Correct me if I'm wrong, but Metallica's One was before Cowboys from Hell wasn't it?


----------



## Nile (Dec 26, 2012)

Marv Attaxx said:


> First breakdown I've ever heard was Korn's "Somebody Someone" in 1999
> While they didn't have the first breakdown I think they've started the whole bassdrop-thing back in the days with follow the leader



This, actually, has quite a merit to it. Probably true that they were the first to start doing bass drops. And man do I love them.


----------



## Joose (Dec 27, 2012)

mattofvengeance said:


> More importantly, who the fuck cares?



Lots of people.


----------



## Nykur_Myrkvi (Dec 27, 2012)

Floppystrings said:


> 2:16
> 
> People say New York hardcore was the first, but I haven't heard anything that I would really call a breakdown.



Came in here to post this.


----------



## FinnBehemoth (Dec 27, 2012)

Wasn't Suffocation one of the first band to have breakdowns?


----------



## Xaios (Dec 27, 2012)

jehu12141987 said:


> I have heard the rumor that In Flames invented the "Hardcore" sound, so maybe with a little digging, you could find something in their back story?

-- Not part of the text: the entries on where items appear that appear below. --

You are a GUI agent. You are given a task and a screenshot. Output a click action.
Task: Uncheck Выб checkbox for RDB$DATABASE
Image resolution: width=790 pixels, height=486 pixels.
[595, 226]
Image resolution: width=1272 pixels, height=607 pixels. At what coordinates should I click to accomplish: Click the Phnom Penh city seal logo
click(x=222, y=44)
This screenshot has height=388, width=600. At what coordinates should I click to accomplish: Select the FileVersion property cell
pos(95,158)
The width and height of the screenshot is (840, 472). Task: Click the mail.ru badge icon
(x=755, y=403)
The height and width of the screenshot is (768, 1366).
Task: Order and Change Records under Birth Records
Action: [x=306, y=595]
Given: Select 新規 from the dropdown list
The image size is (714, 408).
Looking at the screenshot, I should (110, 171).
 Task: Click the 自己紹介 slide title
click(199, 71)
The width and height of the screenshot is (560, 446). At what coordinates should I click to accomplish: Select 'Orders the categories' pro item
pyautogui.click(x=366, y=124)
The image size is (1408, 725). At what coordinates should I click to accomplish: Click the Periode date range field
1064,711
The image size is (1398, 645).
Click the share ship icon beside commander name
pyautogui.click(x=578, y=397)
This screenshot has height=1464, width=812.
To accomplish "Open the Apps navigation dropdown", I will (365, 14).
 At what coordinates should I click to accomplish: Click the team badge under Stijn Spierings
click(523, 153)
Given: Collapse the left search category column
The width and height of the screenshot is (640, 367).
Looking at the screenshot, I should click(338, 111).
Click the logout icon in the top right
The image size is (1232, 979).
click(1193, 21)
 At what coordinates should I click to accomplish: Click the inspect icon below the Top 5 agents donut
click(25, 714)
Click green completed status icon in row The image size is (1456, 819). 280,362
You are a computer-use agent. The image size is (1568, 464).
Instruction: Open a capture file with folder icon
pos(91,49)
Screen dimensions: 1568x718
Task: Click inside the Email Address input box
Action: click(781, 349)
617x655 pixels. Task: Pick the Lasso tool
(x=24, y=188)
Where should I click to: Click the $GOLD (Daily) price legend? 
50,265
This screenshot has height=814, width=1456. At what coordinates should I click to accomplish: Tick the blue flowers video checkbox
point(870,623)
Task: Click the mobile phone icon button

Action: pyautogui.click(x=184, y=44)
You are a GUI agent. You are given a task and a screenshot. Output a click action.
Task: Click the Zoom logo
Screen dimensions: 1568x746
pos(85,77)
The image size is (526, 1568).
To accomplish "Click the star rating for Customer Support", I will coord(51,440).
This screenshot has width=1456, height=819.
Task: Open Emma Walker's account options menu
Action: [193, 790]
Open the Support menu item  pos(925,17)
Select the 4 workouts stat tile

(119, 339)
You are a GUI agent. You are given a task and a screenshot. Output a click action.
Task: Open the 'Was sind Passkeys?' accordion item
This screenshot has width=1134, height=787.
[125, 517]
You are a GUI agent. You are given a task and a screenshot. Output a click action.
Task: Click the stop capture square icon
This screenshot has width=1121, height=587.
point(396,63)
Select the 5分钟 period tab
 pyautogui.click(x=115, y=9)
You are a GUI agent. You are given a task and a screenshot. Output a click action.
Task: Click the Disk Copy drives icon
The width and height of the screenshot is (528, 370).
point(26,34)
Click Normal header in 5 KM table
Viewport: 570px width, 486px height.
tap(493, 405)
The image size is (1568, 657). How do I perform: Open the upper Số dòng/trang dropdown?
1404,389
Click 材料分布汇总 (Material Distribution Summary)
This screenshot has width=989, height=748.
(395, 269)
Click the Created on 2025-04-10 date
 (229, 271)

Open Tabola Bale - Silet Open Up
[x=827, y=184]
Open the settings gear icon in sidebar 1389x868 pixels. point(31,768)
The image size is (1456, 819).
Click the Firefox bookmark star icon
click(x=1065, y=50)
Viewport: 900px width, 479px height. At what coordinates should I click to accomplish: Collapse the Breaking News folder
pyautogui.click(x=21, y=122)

Uh, no. Hardcore has been around since the 70s. In Flames wasn't a band until 1990. They had a big hand in crafting Melodic Death Metal, but had nothing to do with hardcore.


----------



## Xarn (Dec 27, 2012)

Black Sabbath is probably the originator of the slow heavy breakdownish riffs. Napalm Death and Slayer both had "breakdowns" as we know them pretty early on in their respective careers. Though I guess hardcore bands such as Agnostic Front, Sick of It all, Biohazard etc probably took off from what ND and Slayer started and then coined the term "breakdown".


----------